The silver lining is that my stomach is my weak spot. Always. Knock wood, I never have problems with my muscles. I happily don’t even know where my IT band is. I walked around in 4 inch heels at work yesterday -2 days after a marathon – with nary a twinge in my calves or hamstrings. I am blessed with resilient muscles. But I also have an Irish stomach, so I know stomach problems. Quite well. And it is the rare training run that doesn’t leave me with some stomach problem or other, so I know I can power through it. Will I need a potty break? Yes. Will it slow me down? Yes. But it need not stop me, and my training has taught me this. So the fact that I was going to have to run 8 more miles with no gels or water and probably a visit or three to a porta-potty didn’t panic me as much as it might. It mostly just bummed me out because I knew I had to throw all hope of getting a great time out the window. And with all of my splits through mile 14 in the low to mid-8’s with even a high 7 thrown in, I had been pretty excited about seeing how fast I could cross the finish. Bummer.
But it wasn’t all misery. There were some great cheer sections and awesome bands. The Manayunk neighborhood was rocking and people were handing out beers (I declined, natch). The run along the river was pretty, and I was running the race, which was in question a mere 12 hours before. So I really was grateful, despite the difficulties.
By Mile 22, I was really feeling the effects of no fuel or hydration, so I went into autopilot. Not finishing was not an option. And I knew I could do it, even if it wouldn’t be pretty and it certainly wouldn’t be a PR. I set my mp3 to “repeat” and for each of the last 4 miles, I chose one song and played it over and over until the next mile. I recommend trying that if you find yourself in a tough spot. It really helped me to zone out and keep to a rhythm. At mile 26, headphones came off and I ran toward the finish line like it was my job. I did it! I freaking did it. I really felt like I earned that medal.
This was my second marathon, and although I’m happier with my time from the Marine Corps Marathon last year, I think I’m prouder of my performance in this one. I didn’t give up. Not before the race and not during the race. I always want to think of myself as someone who doesn’t give up, and I feel like I proved it. And for that, I feel really, really proud.
I also can’t help but think back about how important training is.
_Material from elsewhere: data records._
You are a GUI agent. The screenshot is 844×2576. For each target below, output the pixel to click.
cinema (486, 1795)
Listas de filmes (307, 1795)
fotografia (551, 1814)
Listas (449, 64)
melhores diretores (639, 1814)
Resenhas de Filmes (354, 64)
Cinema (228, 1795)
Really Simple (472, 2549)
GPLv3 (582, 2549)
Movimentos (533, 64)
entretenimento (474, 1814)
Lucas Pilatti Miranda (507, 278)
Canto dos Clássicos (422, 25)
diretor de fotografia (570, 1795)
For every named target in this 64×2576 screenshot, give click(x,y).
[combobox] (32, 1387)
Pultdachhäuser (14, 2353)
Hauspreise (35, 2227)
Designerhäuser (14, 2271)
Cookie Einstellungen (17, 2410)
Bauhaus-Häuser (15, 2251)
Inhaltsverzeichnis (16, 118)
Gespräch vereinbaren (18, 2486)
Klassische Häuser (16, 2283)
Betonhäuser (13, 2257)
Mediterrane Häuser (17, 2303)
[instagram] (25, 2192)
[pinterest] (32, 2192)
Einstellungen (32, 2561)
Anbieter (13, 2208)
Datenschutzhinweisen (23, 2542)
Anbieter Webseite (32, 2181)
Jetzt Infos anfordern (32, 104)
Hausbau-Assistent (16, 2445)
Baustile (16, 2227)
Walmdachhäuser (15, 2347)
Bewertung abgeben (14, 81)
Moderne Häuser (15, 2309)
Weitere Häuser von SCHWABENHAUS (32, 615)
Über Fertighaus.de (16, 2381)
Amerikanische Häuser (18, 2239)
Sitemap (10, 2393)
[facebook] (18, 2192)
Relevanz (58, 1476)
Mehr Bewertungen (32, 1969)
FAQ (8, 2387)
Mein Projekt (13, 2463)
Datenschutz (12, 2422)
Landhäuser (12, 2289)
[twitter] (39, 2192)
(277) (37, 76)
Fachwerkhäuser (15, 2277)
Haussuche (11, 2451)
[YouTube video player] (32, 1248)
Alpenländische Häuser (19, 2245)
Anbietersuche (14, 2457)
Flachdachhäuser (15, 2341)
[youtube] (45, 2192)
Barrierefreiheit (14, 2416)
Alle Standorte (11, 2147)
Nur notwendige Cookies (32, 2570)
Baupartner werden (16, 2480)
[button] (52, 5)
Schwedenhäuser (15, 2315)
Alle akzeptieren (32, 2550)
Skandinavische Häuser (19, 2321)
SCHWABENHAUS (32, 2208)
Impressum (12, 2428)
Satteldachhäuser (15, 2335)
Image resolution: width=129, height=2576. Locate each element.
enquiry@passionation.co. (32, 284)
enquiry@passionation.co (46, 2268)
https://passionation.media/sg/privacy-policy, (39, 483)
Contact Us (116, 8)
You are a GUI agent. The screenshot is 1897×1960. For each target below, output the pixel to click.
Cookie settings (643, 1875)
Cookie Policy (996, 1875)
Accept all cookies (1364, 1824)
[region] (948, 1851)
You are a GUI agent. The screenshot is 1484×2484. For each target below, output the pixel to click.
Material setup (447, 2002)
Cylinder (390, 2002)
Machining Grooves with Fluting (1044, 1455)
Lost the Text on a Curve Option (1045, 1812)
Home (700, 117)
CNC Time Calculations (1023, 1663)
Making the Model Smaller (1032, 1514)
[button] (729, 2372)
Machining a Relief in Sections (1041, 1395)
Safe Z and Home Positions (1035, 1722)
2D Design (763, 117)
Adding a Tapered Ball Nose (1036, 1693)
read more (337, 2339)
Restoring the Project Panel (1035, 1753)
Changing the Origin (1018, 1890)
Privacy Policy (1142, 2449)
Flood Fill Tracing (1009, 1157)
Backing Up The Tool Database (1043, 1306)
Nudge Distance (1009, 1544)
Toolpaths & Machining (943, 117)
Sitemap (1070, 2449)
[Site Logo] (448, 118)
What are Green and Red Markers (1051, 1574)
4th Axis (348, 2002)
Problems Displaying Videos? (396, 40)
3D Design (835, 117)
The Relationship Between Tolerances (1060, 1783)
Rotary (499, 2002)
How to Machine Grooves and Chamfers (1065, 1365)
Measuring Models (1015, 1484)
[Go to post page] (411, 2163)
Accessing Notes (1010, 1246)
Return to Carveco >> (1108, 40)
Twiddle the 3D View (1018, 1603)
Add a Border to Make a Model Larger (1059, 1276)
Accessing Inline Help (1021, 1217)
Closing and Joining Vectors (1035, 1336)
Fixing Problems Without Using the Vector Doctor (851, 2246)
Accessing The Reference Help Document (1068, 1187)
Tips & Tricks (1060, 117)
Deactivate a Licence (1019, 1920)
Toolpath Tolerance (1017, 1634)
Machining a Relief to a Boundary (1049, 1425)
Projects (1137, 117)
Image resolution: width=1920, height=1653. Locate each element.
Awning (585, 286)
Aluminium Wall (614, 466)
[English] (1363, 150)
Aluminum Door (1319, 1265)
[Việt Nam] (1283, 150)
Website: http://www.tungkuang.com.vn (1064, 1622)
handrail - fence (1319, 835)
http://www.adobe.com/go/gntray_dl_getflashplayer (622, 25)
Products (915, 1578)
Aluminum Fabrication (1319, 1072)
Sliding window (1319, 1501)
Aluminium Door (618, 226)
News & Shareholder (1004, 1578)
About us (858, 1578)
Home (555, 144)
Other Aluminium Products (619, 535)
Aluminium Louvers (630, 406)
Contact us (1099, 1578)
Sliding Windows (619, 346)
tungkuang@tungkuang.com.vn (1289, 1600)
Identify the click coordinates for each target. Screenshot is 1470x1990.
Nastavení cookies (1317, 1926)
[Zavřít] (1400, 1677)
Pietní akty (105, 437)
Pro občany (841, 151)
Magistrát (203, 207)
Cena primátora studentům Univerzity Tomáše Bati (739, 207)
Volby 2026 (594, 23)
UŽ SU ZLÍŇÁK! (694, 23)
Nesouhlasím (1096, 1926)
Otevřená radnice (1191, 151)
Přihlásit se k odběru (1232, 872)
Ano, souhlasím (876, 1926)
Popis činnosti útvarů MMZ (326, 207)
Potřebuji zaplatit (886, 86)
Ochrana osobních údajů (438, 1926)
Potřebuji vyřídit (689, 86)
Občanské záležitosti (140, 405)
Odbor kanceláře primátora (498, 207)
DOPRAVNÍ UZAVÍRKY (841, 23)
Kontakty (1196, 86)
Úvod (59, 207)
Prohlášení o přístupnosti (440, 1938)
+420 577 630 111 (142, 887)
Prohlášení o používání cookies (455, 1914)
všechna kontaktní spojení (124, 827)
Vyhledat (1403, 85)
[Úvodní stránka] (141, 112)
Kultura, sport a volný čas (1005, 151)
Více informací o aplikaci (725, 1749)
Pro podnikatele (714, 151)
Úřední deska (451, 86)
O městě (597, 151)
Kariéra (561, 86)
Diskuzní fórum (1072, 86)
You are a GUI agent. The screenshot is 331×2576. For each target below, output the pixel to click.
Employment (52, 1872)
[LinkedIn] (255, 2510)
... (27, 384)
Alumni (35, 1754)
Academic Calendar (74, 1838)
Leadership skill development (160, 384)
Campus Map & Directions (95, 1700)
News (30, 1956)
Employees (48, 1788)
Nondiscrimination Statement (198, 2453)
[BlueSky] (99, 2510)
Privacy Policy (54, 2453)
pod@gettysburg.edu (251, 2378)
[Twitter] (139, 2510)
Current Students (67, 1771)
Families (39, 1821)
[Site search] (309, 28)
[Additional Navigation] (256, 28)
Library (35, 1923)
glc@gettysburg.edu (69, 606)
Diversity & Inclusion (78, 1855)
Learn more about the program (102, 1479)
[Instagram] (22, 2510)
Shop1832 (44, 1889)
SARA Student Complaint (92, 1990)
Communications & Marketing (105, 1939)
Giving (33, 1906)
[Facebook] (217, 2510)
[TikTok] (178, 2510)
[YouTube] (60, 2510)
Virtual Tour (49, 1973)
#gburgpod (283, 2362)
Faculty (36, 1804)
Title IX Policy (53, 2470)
You think you’re just training for endurance, but you’re not. By running all sorts of distances in all sorts of conditions for months before a marathon, you’re also training to deal with all of the adversities that may befall you on race day – bad weather, twingy calves, tight hamstrings or an upset stomach. Dealing with your own weaknesses in training gives you the confidence to deal with them if they happen on raceday. Training sometimes feels like a chore, but really, it’s a gift.
So, Philly is in the books! Loved the city, loved the people and really enjoyed the course. So glad I did it. And with that, I’m off to call my allergist to figure out which food I need to add to my no-no list.
Oh, and JUST WAIT until Colby posts her recap. Be prepared to spit your coffee out.